Threat Level Politics

Filed in National by on August 21, 2009

One of the rites of passages high-ranking government officials go through after they retire is to write a book. Former Homeland Secretary Tom Ridge is no different. His new book, The Test of Our Times: America Under Siege … and How We Can Be Safe Again, will be released on September 1st of this year.

Like any good book publisher, Thomas Dunne Books and Macmillian are beginning to drum up interest in their book to increase sales. That said, what did Ridge’s publishers say and more importantly, what did Ridge say.

From the Washington Post:

Former Homeland Security Secretary Tom Ridge says pressure from fellow Cabinet members to raise the nation’s terror alert level just before the 2004 presidential election helped convince him it was time to quit working for President George W. Bush.

In a new book, Ridge says that despite the urgings of former Defense Secretary Donald H. Rumsfeld and then-Attorney General John Ashcroft he objected to raising the security level, according to a publicity release from the book’s publisher.

In the end the alert level was not changed.

There are the standard denials of course from top-level players in the Bush Administration. But as we all recall, from the outside looking in, the threat level was an intrinsically political tool use  by the Bush Administration, the same way Robert Deniro as  Al Capone used a baseball bat to re-enforce team playing among his stooges.

Challenge —
From the post on Tom Ridge's book, reproduce the passage between "Filed in National" and "did Ridge say.", inclusive, word for word.

Record set —

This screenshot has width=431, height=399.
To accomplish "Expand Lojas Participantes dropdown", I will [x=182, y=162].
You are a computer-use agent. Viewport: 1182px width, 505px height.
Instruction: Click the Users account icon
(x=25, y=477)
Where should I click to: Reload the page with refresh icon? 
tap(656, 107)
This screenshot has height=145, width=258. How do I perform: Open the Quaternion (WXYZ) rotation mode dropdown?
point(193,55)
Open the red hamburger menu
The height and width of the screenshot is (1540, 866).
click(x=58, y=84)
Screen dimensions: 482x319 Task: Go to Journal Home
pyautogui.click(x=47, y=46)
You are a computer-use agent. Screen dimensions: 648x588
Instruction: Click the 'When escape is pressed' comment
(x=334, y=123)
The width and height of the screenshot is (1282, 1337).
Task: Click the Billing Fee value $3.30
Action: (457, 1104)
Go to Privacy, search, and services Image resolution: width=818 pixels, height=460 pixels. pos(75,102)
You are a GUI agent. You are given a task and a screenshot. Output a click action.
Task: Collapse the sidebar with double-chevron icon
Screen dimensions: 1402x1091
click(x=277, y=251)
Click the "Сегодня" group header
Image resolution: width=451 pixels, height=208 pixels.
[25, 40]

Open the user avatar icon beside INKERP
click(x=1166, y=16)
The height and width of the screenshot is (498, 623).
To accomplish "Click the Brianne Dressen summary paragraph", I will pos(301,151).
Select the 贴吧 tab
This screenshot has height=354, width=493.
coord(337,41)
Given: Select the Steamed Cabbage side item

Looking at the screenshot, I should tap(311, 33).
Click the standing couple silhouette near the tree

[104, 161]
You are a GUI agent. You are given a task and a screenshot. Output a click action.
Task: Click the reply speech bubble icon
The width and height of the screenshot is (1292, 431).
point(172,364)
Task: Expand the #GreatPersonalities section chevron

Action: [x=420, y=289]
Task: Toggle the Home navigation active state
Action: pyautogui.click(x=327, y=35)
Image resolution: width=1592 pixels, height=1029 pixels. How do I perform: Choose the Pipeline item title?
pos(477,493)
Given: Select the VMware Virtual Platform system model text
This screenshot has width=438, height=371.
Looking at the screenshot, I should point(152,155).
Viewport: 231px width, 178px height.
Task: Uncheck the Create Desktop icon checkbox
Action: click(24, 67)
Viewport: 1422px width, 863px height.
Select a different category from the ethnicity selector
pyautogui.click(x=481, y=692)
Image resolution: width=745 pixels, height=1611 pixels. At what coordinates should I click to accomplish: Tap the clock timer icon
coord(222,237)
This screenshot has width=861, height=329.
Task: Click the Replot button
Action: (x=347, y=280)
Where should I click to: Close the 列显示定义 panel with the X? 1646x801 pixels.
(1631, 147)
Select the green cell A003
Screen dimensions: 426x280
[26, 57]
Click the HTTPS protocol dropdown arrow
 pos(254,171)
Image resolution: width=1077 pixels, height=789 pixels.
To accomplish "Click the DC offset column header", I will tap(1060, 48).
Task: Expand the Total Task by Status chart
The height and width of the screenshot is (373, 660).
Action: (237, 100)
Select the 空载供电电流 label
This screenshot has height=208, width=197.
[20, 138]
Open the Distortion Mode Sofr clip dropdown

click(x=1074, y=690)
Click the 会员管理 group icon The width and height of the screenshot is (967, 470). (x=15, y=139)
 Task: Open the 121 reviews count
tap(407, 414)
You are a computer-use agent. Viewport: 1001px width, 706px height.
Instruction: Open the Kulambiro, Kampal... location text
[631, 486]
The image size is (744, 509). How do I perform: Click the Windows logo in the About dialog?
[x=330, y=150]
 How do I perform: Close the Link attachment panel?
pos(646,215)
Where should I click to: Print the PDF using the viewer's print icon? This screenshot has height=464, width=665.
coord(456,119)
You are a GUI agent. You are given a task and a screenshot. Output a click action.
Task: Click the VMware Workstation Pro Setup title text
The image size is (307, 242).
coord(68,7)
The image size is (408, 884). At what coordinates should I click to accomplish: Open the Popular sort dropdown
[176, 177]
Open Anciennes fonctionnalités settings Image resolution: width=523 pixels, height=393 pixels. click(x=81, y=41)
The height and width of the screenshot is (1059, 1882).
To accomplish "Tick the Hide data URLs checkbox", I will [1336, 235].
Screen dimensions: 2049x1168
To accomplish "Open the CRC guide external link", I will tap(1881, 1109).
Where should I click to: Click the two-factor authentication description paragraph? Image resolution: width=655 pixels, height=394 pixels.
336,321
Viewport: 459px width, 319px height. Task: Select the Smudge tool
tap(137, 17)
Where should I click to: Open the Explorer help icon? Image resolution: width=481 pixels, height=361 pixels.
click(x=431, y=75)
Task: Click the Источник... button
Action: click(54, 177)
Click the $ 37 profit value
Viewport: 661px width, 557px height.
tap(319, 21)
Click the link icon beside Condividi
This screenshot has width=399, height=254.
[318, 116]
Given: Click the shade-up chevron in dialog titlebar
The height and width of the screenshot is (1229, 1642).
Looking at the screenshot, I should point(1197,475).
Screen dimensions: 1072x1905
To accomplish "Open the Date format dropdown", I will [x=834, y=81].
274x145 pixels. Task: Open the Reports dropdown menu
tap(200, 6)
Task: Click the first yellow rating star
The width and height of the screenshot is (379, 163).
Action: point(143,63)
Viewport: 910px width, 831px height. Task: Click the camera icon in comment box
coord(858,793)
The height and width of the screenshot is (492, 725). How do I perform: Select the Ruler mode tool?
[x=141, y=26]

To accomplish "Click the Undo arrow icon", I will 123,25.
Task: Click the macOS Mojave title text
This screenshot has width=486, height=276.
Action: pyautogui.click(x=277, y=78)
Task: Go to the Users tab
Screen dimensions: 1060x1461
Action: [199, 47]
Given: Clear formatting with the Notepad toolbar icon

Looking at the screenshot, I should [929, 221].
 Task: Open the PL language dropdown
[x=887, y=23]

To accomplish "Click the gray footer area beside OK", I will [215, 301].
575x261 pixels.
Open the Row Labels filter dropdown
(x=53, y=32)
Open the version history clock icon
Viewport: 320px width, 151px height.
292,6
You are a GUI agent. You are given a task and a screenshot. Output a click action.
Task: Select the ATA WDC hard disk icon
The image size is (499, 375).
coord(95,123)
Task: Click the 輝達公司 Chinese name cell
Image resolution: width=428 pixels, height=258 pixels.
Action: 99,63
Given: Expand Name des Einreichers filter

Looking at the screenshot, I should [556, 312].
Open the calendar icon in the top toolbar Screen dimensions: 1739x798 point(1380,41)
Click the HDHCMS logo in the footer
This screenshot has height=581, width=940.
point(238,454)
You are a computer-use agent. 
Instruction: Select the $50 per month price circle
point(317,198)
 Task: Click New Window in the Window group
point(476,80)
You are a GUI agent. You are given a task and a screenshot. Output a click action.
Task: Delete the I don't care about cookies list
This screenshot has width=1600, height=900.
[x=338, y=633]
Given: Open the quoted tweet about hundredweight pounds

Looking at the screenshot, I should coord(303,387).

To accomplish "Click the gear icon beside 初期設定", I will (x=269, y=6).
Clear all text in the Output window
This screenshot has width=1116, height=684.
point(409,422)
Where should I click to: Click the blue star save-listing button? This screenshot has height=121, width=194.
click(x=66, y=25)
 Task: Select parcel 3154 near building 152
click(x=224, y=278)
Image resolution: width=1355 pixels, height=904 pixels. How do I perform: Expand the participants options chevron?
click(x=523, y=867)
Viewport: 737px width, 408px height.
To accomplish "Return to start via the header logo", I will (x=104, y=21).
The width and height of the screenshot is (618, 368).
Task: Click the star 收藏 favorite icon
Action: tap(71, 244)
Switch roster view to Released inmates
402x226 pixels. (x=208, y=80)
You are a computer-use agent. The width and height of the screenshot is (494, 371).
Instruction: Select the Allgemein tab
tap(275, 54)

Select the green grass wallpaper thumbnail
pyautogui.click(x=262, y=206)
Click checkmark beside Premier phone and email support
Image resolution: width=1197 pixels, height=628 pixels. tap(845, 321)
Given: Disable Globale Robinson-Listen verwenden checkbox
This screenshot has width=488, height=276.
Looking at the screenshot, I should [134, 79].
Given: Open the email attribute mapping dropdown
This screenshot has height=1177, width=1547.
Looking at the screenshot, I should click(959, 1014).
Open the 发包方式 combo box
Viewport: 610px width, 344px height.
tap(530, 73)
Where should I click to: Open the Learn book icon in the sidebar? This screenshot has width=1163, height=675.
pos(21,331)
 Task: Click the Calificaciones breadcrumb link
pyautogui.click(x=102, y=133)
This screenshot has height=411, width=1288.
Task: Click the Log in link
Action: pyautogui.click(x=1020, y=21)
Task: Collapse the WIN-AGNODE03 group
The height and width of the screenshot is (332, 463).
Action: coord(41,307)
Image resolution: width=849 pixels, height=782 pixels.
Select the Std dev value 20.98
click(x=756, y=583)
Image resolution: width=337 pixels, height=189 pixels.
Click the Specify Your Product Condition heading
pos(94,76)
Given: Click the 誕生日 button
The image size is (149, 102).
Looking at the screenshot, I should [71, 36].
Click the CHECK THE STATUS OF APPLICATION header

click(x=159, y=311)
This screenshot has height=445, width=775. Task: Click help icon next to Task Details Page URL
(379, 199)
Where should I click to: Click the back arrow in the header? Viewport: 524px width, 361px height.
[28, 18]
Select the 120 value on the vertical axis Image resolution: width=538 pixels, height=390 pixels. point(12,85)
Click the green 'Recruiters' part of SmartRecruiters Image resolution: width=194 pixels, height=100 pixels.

Exercise output —
Filed in National by on August 21, 2009

One of the rites of passages high-ranking government officials go through after they retire is to write a book. Former Homeland Secretary Tom Ridge is no different. His new book, The Test of Our Times: America Under Siege … and How We Can Be Safe Again, will be released on September 1st of this year.

Like any good book publisher, Thomas Dunne Books and Macmillian are beginning to drum up interest in their book to increase sales. That said, what did Ridge’s publishers say and more importantly, what did Ridge say.